- **Supplied entries**:
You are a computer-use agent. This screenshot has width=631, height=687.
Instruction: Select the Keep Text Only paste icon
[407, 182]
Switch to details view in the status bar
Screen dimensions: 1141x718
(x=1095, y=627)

- **Aim of the exercise**: Each entry above must be repeated word for word.

- **Answer below**:
You are a computer-use agent. This screenshot has width=631, height=687.
Instruction: Select the Keep Text Only paste icon
[407, 182]
Switch to details view in the status bar
Screen dimensions: 1141x718
(x=1095, y=627)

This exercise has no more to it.